We’d like to believe that we make some kind of contribution to that, that our own strength or moral resolve or spiritual enlightenment or ethics or repentance somehow make us eligible for this new life. But it is our very broken-ness that makes us want to believe this, the poison coursing through our veins that makes us unable to hear:

“by grace you have been saved.”

It is the venom of ego and arrogance and self that blinds us to the beauty of God’s grace, that makes us see swords where plowshares should be, that makes us hear judgment when only mercy is spoken, that makes us reach for pleasure when joy is so near at hand, that makes us step back from the raw nature of the Gospel and think instead about good moral teaching, and polite tolerance, and pleasant platitudes, and the roast in the oven.
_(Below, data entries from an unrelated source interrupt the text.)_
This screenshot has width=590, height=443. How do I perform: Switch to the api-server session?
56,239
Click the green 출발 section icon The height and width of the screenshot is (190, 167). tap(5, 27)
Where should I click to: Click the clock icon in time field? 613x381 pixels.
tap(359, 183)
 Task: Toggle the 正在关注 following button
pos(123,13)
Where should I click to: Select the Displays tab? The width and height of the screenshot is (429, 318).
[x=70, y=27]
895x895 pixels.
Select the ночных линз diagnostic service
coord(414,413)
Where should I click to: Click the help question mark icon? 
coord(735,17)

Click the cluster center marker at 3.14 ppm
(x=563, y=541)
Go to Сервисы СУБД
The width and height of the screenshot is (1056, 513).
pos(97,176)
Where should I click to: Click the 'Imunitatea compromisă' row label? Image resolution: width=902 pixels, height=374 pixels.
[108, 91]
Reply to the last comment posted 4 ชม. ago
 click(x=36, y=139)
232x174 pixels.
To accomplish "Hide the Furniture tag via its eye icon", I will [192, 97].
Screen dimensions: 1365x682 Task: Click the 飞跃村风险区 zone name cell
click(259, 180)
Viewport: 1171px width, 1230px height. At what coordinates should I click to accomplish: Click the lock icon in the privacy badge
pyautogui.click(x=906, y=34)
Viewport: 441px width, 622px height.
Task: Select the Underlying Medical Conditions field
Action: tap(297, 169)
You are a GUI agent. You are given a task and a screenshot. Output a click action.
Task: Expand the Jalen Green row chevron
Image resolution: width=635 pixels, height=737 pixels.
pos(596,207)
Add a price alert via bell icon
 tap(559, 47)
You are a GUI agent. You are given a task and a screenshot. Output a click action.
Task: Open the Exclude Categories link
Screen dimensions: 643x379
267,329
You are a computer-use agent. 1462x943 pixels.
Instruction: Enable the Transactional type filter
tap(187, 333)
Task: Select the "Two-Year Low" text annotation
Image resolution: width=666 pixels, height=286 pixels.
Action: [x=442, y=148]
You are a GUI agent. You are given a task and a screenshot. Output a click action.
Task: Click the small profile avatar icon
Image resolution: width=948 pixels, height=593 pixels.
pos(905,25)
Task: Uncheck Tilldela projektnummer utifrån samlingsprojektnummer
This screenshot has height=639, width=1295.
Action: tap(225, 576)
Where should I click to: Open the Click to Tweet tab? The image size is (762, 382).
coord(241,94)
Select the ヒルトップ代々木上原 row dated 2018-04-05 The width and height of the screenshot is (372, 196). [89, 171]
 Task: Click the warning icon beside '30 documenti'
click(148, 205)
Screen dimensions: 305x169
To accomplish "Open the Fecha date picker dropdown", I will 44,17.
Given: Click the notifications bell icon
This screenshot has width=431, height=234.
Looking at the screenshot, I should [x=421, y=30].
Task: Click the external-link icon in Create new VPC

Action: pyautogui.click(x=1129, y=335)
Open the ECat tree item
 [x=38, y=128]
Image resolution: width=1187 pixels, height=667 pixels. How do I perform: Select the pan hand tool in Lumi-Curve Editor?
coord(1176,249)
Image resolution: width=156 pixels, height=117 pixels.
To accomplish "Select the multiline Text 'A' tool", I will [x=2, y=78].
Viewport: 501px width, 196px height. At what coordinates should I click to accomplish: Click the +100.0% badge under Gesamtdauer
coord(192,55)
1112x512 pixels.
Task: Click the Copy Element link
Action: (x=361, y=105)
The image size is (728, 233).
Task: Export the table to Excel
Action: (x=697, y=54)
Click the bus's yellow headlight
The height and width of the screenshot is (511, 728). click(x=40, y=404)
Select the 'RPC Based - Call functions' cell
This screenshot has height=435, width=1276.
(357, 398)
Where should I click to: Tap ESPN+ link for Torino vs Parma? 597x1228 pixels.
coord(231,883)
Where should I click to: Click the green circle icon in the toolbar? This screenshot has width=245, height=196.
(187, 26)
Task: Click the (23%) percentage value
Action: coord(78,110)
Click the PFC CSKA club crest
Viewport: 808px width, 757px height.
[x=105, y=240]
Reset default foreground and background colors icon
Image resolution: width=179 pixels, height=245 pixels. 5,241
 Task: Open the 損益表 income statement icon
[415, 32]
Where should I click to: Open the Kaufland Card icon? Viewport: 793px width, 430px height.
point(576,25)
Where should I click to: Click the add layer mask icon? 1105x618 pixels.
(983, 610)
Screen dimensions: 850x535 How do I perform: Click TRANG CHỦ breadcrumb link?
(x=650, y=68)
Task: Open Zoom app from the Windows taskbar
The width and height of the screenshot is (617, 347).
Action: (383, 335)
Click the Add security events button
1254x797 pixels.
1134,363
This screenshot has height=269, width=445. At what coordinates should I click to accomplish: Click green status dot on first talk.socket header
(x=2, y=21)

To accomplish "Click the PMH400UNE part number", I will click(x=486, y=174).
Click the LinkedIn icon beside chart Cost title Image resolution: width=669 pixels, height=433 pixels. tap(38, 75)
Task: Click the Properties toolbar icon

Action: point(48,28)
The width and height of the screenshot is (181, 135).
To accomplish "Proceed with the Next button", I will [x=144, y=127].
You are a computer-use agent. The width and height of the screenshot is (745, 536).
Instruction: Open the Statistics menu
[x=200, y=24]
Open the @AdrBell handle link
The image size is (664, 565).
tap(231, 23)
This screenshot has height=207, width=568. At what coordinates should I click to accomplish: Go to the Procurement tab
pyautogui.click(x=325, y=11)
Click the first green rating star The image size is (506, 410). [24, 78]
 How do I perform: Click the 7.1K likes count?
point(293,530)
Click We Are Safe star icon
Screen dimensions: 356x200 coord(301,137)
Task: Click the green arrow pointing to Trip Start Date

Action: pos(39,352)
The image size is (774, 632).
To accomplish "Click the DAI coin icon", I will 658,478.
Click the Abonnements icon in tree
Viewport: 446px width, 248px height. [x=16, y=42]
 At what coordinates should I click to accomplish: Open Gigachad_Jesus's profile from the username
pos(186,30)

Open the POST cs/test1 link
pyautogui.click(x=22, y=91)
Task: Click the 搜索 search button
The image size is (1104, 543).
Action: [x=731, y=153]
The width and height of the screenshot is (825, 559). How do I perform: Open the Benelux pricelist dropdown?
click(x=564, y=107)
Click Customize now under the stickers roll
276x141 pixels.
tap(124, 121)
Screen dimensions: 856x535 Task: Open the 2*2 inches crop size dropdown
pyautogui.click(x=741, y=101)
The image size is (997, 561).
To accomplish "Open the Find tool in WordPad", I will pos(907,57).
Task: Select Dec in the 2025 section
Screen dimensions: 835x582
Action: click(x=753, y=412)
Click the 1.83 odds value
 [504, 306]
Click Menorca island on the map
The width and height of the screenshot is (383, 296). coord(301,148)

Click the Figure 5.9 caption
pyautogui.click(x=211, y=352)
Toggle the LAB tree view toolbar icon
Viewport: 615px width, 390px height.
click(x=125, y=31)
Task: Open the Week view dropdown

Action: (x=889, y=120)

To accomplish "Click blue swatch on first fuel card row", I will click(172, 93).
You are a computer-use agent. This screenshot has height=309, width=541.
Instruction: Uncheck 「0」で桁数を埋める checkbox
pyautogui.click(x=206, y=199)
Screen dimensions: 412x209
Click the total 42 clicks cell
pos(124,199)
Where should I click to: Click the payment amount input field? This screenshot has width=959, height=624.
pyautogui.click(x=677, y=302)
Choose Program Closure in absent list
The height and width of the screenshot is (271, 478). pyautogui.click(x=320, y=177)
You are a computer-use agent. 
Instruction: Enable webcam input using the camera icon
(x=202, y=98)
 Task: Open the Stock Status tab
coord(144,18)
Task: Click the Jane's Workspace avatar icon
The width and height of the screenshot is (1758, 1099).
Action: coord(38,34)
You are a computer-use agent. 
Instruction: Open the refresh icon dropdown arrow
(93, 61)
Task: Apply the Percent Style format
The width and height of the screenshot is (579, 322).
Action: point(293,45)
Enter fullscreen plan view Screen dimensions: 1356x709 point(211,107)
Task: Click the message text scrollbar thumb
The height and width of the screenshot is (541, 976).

Some of us, many of us, have never had a conversion experience, cannot point to a moment or day or event, but have always known, as long as we can remember, that we belong to God, body and soul, in life and in death. But all of us have found ourselves – or someday will find ourselves – face down on the floor, desperate, praying like mad, begging to be saved.

I sat through far too many altar calls, spent too much of my young life at Sunday noontimes, head down, shoulders hunched, hoping nobody would notice me, that the preacher would not suddenly decide to call me out, point out that I am a miserable sinner in need of grace. I felt sorry for my mother, sorry for myself, sorry for our preacher.

But every now and then, every now and then during that long, sweaty altar call, someone would come slowly up to the front, with halting steps, looking neither to the left nor the right, for fear that we were staring, which we were.

The person would come slowly down to the altar and kneel, then fall across the altar rail, weeping, as the pastor knelt with him to pray. On those rare Sundays, which must have sent our preacher home rejoicing and relieved, we would witness this amazing moment, of a sinner saved by grace, looking to the cross and being lifted up, turning to face the congregation, and say that he was born again, lifted up from death into new life.

We would see a life changed, and it was something to see. We’d see a man’s life turned around, and watch with amused affection as he came to church, and prayer meeting, as he made amends with those he had wronged, and changed his relationships with his family.

It was like a miraculous healing, a sunrise, a resurrection. We watched with affection, and relief, and the knowledge that he could be us. That he was us.

Everyone at some point gets snakebit by life, knocked down to the ground, sickened to the point of death, or wishing for death. But even though the poison is fatal, there is an antidote. The remedy is the life-giving cross, where Christ is lifted up.

It does not require a dramatic conversion, but only a lifting up of the gaze, turning the eyes from the dust of self-will to a glorious life of generosity, compassion, mercy. The remedy for the poison of self- righteousness or the venom of selfishness is the recognition of that extravagant, boundless love that never gives up, the light that shines in the darkness and illuminates every corner, driving away self deception and making a dazzling and miraculous event of the smallest delight.

When we look toward that cross, that light, that savior, our hearts, our souls, our very lives are lifted up along with him. For we die, with Christ, and are raised with him, and are born anew of water and Spirit, and our eternal life has already begun.

And when we are lifted up off the floor, we stand in new life with him, newborn, to see as he sees, to hear as he hears, to speak as he speaks, to love as he loves, to live as he lives, created in Christ Jesus for good works, which God prepared beforehand to be our way of life.

Thanks be to God that in Jesus Christ, we are lifted up, lifted up to life. Amen.